* **Required actions**
1. In the passage on the NCAS-Radar-1.0 data convention, what flag marks rays whose data were collected during the transition between sweeps?
2. Extend the passage on the NCAS-Radar-1.0 data convention, picking up right after its final sentence.

Overview of data content

The data fields containing observables from a radar instrument, i.e. the moments of the Doppler velocity spectrum are produced over a time or angular interval at a sequence of ranges increasing radially away from the instrument. The term “ray” is used to refer to a set of range gates at a given time or angle. In most cases the spacing between range gates is constant along a ray, but this is not compulsory.

Data fields are typically stored as 2-D arrays, with dimnesions (time,range). This is typical for current NCAS radars where each ray has the same number of gates. CfRadial does allow for the more general case where rays have a variable number of gates. For details see the CfRadial documentation.

In addition to the time and range dimensions, CfRadial introduces a third “pseudo”-dimension, which allows the field data to be subdivided into so-called “sweeps”. For example, a single constant elevation PPI scan constitutes an example of a sweep, and a typical NetCDF data file will have a volume that comprises one or more such sweeps. The convention uses start and stop indices to identify which rays belong to a given sweep. Also, some rays may contain data collected during the transition between sweeps, and these are indicated using an “antenna_transition” flag.

Attributes required by CfRadial-1.4

As the NCAS-Radar-1.0 convention uses CfRadial-1.4 as its basis, all global attributes required by the latter must be included. The following global attributes are required by CfRadial-1.4:

Conventions

A space-delineated list of the conventions (and sub-conventions) that are followed by the dataset. As NCAS-Radar-1.0 uses version 1.4 of the CfRadial standard, this should be included explicitly. Sub-conventions such as “radar_parameters” are inherited from CfRadial-1.4. NCAS-Radar-1.0 does not have a separate set of sub-conventions.

Example: NCAS-Radar-1.0 CfRadial-1.4 instrument_parameters radar_parameters radar_calibration

title

This is a short description of the file contents.

Example: Moments from the NCAS Mobile X-band Radar unit 1 at Sandwith, UK

institution

This is the name of the institution employing the creator. This is added to help users of the data track down the creator if they need to.

Example: National Centre for Atmospheric Science (NCAS)

references

References that describe the data or the methods used to produce it. For example, this may be a paper describing the instrument.

Example: https://doi.org/10.5194/amt-11-6481-2018

source

This is a descriptor that uniquely identifies the source of the original data.

Example: NCAS Mobile X-band Radar unit 1

history

This is free form text that gives the history of the data from collection to the present version. A time-stamped new line should be appended to describe each processing step.

comment

This is free form text and is used to provide the user with any additional information that may be of use.

instrument_name

This should be filled with the unique NCAS instrument name

Example: ncas-mobile-x-band-radar-1

Attributes required by NCAS-Radar-1.0 that are optional in CfRadial-1.4

The following global attributes are optional within CfRadial-1.4, but are required by NCAS-Radar-1.0.

* **Records supplied**

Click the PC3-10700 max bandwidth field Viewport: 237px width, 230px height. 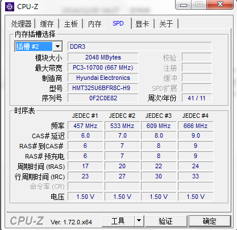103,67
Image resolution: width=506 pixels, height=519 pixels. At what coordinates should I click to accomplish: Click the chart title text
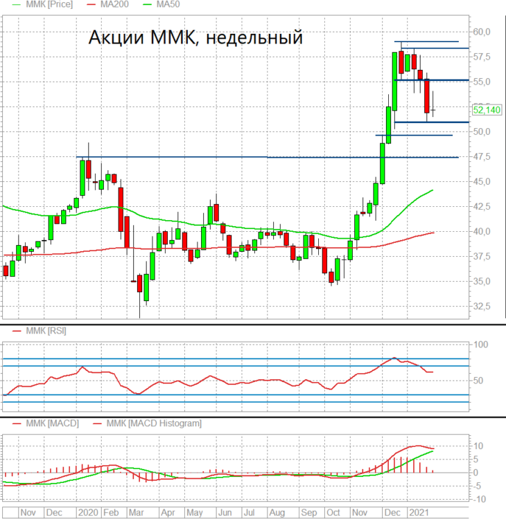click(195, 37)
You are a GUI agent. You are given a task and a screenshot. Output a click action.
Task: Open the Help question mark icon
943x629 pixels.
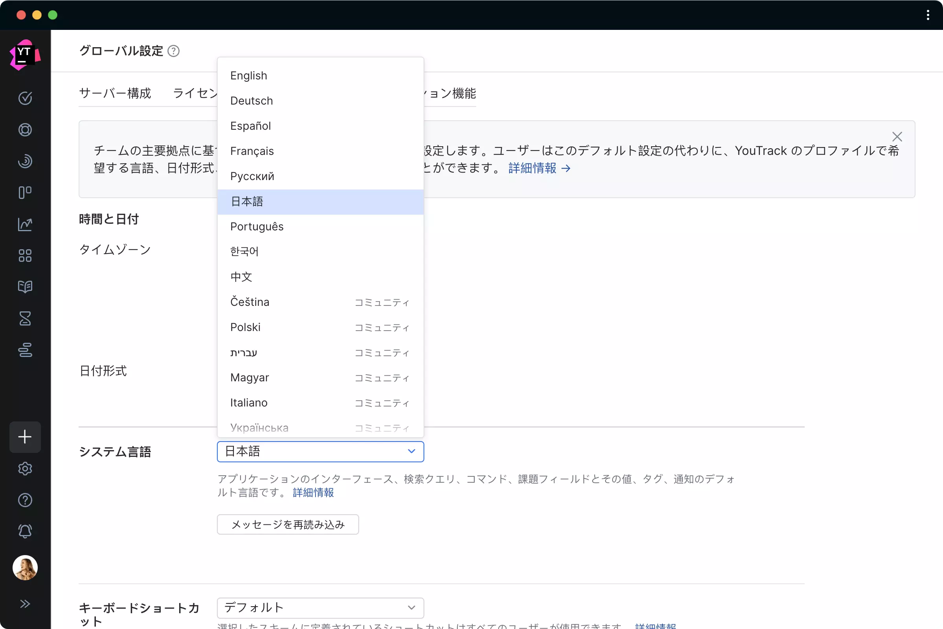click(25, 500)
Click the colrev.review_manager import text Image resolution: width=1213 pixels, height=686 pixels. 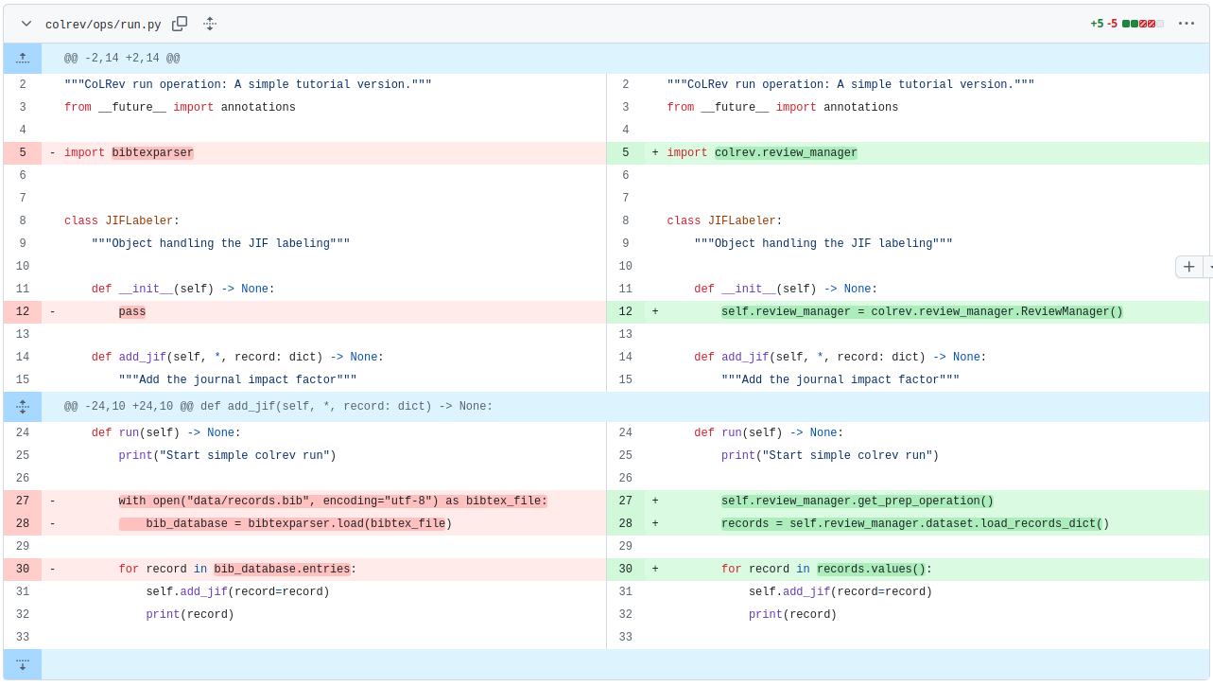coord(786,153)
--
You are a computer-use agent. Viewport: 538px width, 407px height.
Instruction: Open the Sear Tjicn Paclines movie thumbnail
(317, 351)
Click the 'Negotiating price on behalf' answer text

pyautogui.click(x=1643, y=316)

* **Per-task outputs**
1. The "antenna_transition" flag.

2.
platform_is_mobile

Example: false

Additional attributes required by NCAS-Radar-1.0

The following global attributes are required by NCAS-Radar-1.0 but are not part of the CfRadial-1.4 convention:

instrument_manufacturer

The name of the instrument manufacturer

Example: Meteorologische Messtechnik (Metek) GmbH

instrument_model

The instrument model name

Example: MIRA-35

instrument_serial_number

The instrument serial number which is registered to the instrument name used in the file name and linked to the “source”

Example: 63270V

instrument_pid

This is a unique persistent identifier (PID) for the instrument, for example registered on the Handle.Net registry.

Example: https://hdl.handle.net/21.12132/3.191564170f8a4686

instrument_software

If known this is the name of the software running on the instrument that actually controls and makes the measurement.

Example: radar-camra-rec

instrument_software_version

Manufacturers often update instrument software and subtle changes in this code can result in changes in the quality of the data provided. To be able to trace any such effect the version of software running is embedded in the metadata.

Example: v2.08.11

creator_name

This is the name of the person who generated the file. This is the person to contact if there are any questions about the data presented and how they were produced.

Example: A. Person

creator_email

The contact email for the person who created the file. It is, however, recognized that people move institution, and that this may not always be valid.

Example: A.Person@aplace.ac.uk

creator_url

The ORCID URL of the person who created the file is something that goes with them and unlike email using this to trace the creator has a greater chance of success. Other PIDs may be used, but ORCID is the preferred option.

Example: https://orcid.org/0000-0000-0000-0000

processing_software_url

To go from the Level 0 data produced by the source to the files that are to be archived requires the creator to do some sort of data processing. This processing may involve various levels of QC and data formatting so that it meets the archive standard. Where this code is developed by the creator it is deposited on an open repository — usually GitHub — and this is the url to that code. The use of a repository means that the code is version controlled and the exact version used to create the file is accessible.

This only applies to creator-developed code – no manufacturer proprietary software is deposited in the repository.

Example: https://github.com/name1/name2/

processing_software_version

This is the version of the processing software.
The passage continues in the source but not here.